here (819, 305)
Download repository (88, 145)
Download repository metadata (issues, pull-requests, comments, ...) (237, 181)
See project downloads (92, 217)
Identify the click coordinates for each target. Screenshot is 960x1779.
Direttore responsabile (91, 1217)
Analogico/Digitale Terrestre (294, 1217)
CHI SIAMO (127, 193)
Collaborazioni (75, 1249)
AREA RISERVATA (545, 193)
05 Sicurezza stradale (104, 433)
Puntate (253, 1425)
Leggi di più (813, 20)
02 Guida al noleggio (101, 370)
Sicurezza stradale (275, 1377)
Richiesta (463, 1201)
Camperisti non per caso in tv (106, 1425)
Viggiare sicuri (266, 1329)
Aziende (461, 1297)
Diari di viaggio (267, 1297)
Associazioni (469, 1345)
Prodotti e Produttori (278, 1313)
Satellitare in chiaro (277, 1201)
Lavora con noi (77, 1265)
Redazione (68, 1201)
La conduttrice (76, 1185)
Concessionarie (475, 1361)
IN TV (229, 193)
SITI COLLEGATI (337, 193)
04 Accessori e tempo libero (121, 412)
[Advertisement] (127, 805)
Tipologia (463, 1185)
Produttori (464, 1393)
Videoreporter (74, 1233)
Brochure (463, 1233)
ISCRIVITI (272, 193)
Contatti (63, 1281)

☆ ☆ ☆ ☆

> _WHAT IS REQUIRED_
Rewrite the entries from the first line up to and including the line with "Viggiare sicuri (266, 1329)", shifting every answer coordinate by adding 94 to both numbers. Keep every line in that span, including any without an answer.

> _OUTPUT BELOW_
here (913, 399)
Download repository (182, 239)
Download repository metadata (issues, pull-requests, comments, ...) (331, 275)
See project downloads (186, 311)
Identify the click coordinates for each target. Screenshot is 960x1779.
Direttore responsabile (185, 1311)
Analogico/Digitale Terrestre (388, 1311)
CHI SIAMO (221, 287)
Collaborazioni (169, 1343)
AREA RISERVATA (639, 287)
05 Sicurezza stradale (198, 527)
Puntate (347, 1519)
Leggi di più (907, 114)
02 Guida al noleggio (195, 464)
Sicurezza stradale (369, 1471)
Richiesta (557, 1295)
Camperisti non per caso in tv (200, 1519)
Viggiare sicuri (360, 1423)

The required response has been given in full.